**WHAT YOU SHOULD DO**
Transcribe the data exactly.

[Collected data entries]
[Start of Attachment]

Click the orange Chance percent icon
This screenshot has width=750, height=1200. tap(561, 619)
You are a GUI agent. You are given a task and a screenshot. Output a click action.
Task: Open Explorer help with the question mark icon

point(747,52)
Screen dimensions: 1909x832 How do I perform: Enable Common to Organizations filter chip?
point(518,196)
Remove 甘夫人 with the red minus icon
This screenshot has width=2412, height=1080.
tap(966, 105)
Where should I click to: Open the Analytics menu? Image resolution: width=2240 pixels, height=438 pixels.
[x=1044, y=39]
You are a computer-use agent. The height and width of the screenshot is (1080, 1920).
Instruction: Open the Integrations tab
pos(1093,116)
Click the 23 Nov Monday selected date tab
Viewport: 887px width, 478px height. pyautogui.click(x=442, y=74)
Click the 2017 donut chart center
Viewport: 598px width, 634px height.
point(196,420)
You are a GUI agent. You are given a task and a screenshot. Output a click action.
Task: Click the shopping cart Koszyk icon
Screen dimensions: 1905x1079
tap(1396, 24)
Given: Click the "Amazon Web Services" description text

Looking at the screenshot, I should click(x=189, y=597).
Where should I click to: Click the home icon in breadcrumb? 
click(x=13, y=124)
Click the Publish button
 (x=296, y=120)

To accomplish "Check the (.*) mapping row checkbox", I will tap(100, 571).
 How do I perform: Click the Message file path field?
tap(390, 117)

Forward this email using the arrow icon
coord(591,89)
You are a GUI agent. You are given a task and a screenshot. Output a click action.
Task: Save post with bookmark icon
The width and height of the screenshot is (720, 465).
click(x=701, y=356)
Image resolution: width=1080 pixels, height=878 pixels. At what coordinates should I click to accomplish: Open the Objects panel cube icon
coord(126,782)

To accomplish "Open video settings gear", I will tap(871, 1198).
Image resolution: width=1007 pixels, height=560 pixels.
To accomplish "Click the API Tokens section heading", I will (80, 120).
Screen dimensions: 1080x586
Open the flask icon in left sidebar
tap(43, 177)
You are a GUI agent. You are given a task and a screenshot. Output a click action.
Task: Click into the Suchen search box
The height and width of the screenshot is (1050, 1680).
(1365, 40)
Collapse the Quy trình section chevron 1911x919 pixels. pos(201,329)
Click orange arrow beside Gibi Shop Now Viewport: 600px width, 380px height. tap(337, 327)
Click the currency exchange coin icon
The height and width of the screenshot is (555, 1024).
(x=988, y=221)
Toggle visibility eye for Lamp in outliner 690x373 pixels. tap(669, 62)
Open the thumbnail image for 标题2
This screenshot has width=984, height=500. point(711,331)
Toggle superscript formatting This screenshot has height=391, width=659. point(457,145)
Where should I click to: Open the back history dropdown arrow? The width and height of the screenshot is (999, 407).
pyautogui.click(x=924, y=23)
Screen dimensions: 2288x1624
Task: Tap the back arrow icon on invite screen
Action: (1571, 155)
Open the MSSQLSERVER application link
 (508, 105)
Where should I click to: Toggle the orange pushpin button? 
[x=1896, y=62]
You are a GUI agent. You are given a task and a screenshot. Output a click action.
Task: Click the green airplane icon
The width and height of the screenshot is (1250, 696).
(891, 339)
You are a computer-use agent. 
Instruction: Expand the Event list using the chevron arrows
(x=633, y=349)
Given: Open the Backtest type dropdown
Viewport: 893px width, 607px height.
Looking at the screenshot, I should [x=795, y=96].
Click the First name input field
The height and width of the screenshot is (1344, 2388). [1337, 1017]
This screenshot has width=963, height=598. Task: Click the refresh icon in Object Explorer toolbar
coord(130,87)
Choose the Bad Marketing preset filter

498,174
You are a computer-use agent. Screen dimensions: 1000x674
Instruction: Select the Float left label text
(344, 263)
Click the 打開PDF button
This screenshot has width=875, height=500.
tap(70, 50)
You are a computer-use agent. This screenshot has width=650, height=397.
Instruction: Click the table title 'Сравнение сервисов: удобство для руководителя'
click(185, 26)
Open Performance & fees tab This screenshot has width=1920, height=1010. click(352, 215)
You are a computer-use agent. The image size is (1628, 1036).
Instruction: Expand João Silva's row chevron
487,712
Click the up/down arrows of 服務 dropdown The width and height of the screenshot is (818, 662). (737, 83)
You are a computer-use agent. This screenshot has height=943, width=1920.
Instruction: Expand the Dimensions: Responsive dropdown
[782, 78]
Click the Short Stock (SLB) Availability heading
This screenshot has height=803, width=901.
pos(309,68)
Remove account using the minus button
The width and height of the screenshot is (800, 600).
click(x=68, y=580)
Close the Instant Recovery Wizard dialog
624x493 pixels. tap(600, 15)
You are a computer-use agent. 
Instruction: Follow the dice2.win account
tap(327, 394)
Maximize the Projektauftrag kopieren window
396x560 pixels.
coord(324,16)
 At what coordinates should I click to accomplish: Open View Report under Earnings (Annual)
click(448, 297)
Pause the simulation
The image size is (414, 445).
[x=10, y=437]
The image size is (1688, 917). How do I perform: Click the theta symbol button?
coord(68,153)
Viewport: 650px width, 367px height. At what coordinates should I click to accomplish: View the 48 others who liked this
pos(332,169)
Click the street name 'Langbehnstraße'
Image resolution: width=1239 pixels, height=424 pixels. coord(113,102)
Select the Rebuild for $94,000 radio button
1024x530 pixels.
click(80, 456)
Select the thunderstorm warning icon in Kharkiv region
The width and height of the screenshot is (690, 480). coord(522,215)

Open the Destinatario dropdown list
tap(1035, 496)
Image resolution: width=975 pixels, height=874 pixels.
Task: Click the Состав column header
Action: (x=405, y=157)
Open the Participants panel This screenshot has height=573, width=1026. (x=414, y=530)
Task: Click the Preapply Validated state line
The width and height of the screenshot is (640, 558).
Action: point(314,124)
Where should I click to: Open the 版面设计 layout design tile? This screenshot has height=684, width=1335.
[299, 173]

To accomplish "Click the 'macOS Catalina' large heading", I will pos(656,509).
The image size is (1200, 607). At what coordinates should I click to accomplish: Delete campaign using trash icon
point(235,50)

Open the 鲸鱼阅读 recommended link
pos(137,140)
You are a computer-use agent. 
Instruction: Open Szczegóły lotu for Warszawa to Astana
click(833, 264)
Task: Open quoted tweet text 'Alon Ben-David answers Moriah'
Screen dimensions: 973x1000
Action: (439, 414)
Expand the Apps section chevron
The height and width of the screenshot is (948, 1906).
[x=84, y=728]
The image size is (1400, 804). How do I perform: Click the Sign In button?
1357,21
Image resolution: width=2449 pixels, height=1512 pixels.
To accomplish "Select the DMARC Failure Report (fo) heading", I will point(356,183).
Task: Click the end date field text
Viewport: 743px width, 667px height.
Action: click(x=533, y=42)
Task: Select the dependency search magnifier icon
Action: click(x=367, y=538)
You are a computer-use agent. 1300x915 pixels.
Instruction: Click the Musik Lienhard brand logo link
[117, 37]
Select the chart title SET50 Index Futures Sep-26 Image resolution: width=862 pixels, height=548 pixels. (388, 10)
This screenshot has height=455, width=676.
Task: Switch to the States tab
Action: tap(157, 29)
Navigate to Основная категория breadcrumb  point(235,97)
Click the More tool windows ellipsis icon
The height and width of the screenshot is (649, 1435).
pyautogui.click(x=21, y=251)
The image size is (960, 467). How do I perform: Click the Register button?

[End of Attachment]

**SOLUTION TO THIS EXERCISE**
Click the orange Chance percent icon
This screenshot has width=750, height=1200. tap(561, 619)
You are a GUI agent. You are given a task and a screenshot. Output a click action.
Task: Open Explorer help with the question mark icon

point(747,52)
Screen dimensions: 1909x832 How do I perform: Enable Common to Organizations filter chip?
point(518,196)
Remove 甘夫人 with the red minus icon
This screenshot has width=2412, height=1080.
tap(966, 105)
Where should I click to: Open the Analytics menu? Image resolution: width=2240 pixels, height=438 pixels.
[x=1044, y=39]
You are a computer-use agent. The height and width of the screenshot is (1080, 1920).
Instruction: Open the Integrations tab
pos(1093,116)
Click the 23 Nov Monday selected date tab
Viewport: 887px width, 478px height. pyautogui.click(x=442, y=74)
Click the 2017 donut chart center
Viewport: 598px width, 634px height.
point(196,420)
You are a GUI agent. You are given a task and a screenshot. Output a click action.
Task: Click the shopping cart Koszyk icon
Screen dimensions: 1905x1079
tap(1396, 24)
Given: Click the "Amazon Web Services" description text

Looking at the screenshot, I should click(x=189, y=597).
Where should I click to: Click the home icon in breadcrumb? 
click(x=13, y=124)
Click the Publish button
 (x=296, y=120)

To accomplish "Check the (.*) mapping row checkbox", I will tap(100, 571).
 How do I perform: Click the Message file path field?
tap(390, 117)

Forward this email using the arrow icon
coord(591,89)
You are a GUI agent. You are given a task and a screenshot. Output a click action.
Task: Save post with bookmark icon
The width and height of the screenshot is (720, 465).
click(x=701, y=356)
Image resolution: width=1080 pixels, height=878 pixels. At what coordinates should I click to accomplish: Open the Objects panel cube icon
coord(126,782)

To accomplish "Open video settings gear", I will tap(871, 1198).
Image resolution: width=1007 pixels, height=560 pixels.
To accomplish "Click the API Tokens section heading", I will (80, 120).
Screen dimensions: 1080x586
Open the flask icon in left sidebar
tap(43, 177)
You are a GUI agent. You are given a task and a screenshot. Output a click action.
Task: Click into the Suchen search box
The height and width of the screenshot is (1050, 1680).
(1365, 40)
Collapse the Quy trình section chevron 1911x919 pixels. pos(201,329)
Click orange arrow beside Gibi Shop Now Viewport: 600px width, 380px height. tap(337, 327)
Click the currency exchange coin icon
The height and width of the screenshot is (555, 1024).
(x=988, y=221)
Toggle visibility eye for Lamp in outliner 690x373 pixels. tap(669, 62)
Open the thumbnail image for 标题2
This screenshot has width=984, height=500. point(711,331)
Toggle superscript formatting This screenshot has height=391, width=659. point(457,145)
Where should I click to: Open the back history dropdown arrow? The width and height of the screenshot is (999, 407).
pyautogui.click(x=924, y=23)
Screen dimensions: 2288x1624
Task: Tap the back arrow icon on invite screen
Action: (1571, 155)
Open the MSSQLSERVER application link
 (508, 105)
Where should I click to: Toggle the orange pushpin button? 
[x=1896, y=62]
You are a GUI agent. You are given a task and a screenshot. Output a click action.
Task: Click the green airplane icon
The width and height of the screenshot is (1250, 696).
(891, 339)
You are a computer-use agent. 
Instruction: Expand the Event list using the chevron arrows
(x=633, y=349)
Given: Open the Backtest type dropdown
Viewport: 893px width, 607px height.
Looking at the screenshot, I should [x=795, y=96].
Click the First name input field
The height and width of the screenshot is (1344, 2388). [1337, 1017]
This screenshot has width=963, height=598. Task: Click the refresh icon in Object Explorer toolbar
coord(130,87)
Choose the Bad Marketing preset filter

498,174
You are a computer-use agent. Screen dimensions: 1000x674
Instruction: Select the Float left label text
(344, 263)
Click the 打開PDF button
This screenshot has width=875, height=500.
tap(70, 50)
You are a computer-use agent. This screenshot has width=650, height=397.
Instruction: Click the table title 'Сравнение сервисов: удобство для руководителя'
click(185, 26)
Open Performance & fees tab This screenshot has width=1920, height=1010. click(352, 215)
You are a computer-use agent. The image size is (1628, 1036).
Instruction: Expand João Silva's row chevron
487,712
Click the up/down arrows of 服務 dropdown The width and height of the screenshot is (818, 662). (737, 83)
You are a computer-use agent. This screenshot has height=943, width=1920.
Instruction: Expand the Dimensions: Responsive dropdown
[782, 78]
Click the Short Stock (SLB) Availability heading
This screenshot has height=803, width=901.
pos(309,68)
Remove account using the minus button
The width and height of the screenshot is (800, 600).
click(x=68, y=580)
Close the Instant Recovery Wizard dialog
624x493 pixels. tap(600, 15)
You are a computer-use agent. 
Instruction: Follow the dice2.win account
tap(327, 394)
Maximize the Projektauftrag kopieren window
396x560 pixels.
coord(324,16)
 At what coordinates should I click to accomplish: Open View Report under Earnings (Annual)
click(448, 297)
Pause the simulation
The image size is (414, 445).
[x=10, y=437]
The image size is (1688, 917). How do I perform: Click the theta symbol button?
coord(68,153)
Viewport: 650px width, 367px height. At what coordinates should I click to accomplish: View the 48 others who liked this
pos(332,169)
Click the street name 'Langbehnstraße'
Image resolution: width=1239 pixels, height=424 pixels. coord(113,102)
Select the Rebuild for $94,000 radio button
1024x530 pixels.
click(80, 456)
Select the thunderstorm warning icon in Kharkiv region
The width and height of the screenshot is (690, 480). coord(522,215)

Open the Destinatario dropdown list
tap(1035, 496)
Image resolution: width=975 pixels, height=874 pixels.
Task: Click the Состав column header
Action: (x=405, y=157)
Open the Participants panel This screenshot has height=573, width=1026. (x=414, y=530)
Task: Click the Preapply Validated state line
The width and height of the screenshot is (640, 558).
Action: point(314,124)
Where should I click to: Open the 版面设计 layout design tile? This screenshot has height=684, width=1335.
[299, 173]

To accomplish "Click the 'macOS Catalina' large heading", I will pos(656,509).
The image size is (1200, 607). At what coordinates should I click to accomplish: Delete campaign using trash icon
point(235,50)

Open the 鲸鱼阅读 recommended link
pos(137,140)
You are a computer-use agent. 
Instruction: Open Szczegóły lotu for Warszawa to Astana
click(833, 264)
Task: Open quoted tweet text 'Alon Ben-David answers Moriah'
Screen dimensions: 973x1000
Action: (439, 414)
Expand the Apps section chevron
The height and width of the screenshot is (948, 1906).
[x=84, y=728]
The image size is (1400, 804). How do I perform: Click the Sign In button?
1357,21
Image resolution: width=2449 pixels, height=1512 pixels.
To accomplish "Select the DMARC Failure Report (fo) heading", I will point(356,183).
Task: Click the end date field text
Viewport: 743px width, 667px height.
Action: click(x=533, y=42)
Task: Select the dependency search magnifier icon
Action: click(x=367, y=538)
You are a computer-use agent. 1300x915 pixels.
Instruction: Click the Musik Lienhard brand logo link
[117, 37]
Select the chart title SET50 Index Futures Sep-26 Image resolution: width=862 pixels, height=548 pixels. (388, 10)
This screenshot has height=455, width=676.
Task: Switch to the States tab
Action: tap(157, 29)
Navigate to Основная категория breadcrumb  point(235,97)
Click the More tool windows ellipsis icon
The height and width of the screenshot is (649, 1435).
pyautogui.click(x=21, y=251)
The image size is (960, 467). How do I perform: Click the Register button?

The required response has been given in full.